Game of Cages: A Twenty Palaces Novel by Harry Connolly. Del Rey. Print length: 368 p. Kindle edition $6.39. Text-to-Speech: Disabled.
This sequel to Connolly's 2009 novel
Child of Fire is the second book in the
Twenty Palaces series.
"Twenty Palace Society member Catherine Little, a lethal sorcerer committed to keeping supernatural entities and magic out of the possession of anyone but members of the society, contacts ex-convict Ray Lilly at his mundane supermarket job and recruits him to assist her with an emergency situation. Ray's actions are supposed to be limited to assisting his assigned peer, but an interdimensional predator has escaped and the society needs all the help it can get. Connolly doesn't shy away from tackling big philosophical issues - whether good ends justify evil means, how many civilian deaths can be justified in the pursuit of creatures that can destroy the world - amid gory action scenes and plenty of rapid-fire sardonic dialogue." - Publishers Weekly.

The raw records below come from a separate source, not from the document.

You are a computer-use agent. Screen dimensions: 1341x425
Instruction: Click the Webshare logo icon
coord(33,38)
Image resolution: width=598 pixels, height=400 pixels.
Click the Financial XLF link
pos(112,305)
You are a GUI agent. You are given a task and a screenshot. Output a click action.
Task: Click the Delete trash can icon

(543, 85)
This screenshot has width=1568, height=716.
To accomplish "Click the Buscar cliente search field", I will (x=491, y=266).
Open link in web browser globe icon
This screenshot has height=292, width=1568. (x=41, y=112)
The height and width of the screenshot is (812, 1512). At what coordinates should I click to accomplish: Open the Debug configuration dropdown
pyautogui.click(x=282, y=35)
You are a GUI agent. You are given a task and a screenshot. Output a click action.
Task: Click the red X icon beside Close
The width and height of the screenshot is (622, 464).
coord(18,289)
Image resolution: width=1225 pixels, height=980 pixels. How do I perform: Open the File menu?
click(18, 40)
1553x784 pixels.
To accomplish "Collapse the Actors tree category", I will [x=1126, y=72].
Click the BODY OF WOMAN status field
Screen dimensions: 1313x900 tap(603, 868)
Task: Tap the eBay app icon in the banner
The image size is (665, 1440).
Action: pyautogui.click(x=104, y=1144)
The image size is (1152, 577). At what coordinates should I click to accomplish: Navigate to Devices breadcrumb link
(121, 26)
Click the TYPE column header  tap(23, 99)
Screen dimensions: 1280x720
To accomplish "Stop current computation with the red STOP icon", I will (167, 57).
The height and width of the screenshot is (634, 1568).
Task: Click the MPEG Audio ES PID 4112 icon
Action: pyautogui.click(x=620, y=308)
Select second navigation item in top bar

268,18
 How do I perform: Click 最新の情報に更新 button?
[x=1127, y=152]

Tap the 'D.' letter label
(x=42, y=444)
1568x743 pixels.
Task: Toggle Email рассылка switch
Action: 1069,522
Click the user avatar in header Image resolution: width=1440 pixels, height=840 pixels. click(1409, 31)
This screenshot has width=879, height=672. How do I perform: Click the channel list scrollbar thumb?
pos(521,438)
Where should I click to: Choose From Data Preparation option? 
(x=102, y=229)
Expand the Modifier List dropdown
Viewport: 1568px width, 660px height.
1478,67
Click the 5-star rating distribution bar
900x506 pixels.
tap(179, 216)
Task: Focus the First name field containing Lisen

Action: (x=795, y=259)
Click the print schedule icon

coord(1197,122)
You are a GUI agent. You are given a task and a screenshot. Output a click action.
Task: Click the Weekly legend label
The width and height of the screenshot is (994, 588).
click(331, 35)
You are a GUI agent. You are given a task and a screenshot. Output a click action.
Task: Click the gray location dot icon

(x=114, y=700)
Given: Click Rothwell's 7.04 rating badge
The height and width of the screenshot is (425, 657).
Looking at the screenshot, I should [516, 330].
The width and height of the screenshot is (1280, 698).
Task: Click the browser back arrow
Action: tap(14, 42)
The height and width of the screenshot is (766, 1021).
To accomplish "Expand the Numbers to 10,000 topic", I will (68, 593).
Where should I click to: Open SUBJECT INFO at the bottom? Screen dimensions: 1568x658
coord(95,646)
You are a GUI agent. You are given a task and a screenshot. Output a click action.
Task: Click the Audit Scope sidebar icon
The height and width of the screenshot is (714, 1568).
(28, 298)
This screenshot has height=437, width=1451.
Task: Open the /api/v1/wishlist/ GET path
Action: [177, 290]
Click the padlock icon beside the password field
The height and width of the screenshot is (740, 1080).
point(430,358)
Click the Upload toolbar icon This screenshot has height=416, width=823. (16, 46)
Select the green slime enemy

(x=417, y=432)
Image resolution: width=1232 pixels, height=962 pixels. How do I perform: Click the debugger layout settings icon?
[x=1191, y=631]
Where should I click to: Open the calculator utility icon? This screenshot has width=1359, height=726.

Blameless by Gail Carriger. Orbit. Print length: 400 p. Kindle edition $7.99. Text-to-Speech: Enabled.
This is book three of the
Parasol Protectorate series described by Carriger as "comedies of manners set in Victorian London: full of vampires, dirigibles, and tea." The first two books in the series - both available in Kindle editions - are
Soulless and
Changeless.
"Quitting her husband's house and moving back in with her horrible family, Lady Maccon becomes the scandal of the London season. Queen Victoria dismisses her from the Shadow Council, and the only person who can explain anything, Lord Akeldama, unexpectedly leaves town. To top it all off, Alexia is attacked by homicidal mechanical ladybugs, indicating, as only ladybugs can, the fact that all of London's vampires are now very much interested in seeing Alexia quite thoroughly dead. While Lord Maccon elects to get progressively more inebriated and Professor Lyall desperately tries to hold the Woolsey werewolf pack together, Alexia flees England for Italy in search of the mysterious Templars. Only they know enough about the preternatural to explain her increasingly inconvenient condition, but they may be worse than the vampires - and they're armed with pesto." - Amazon.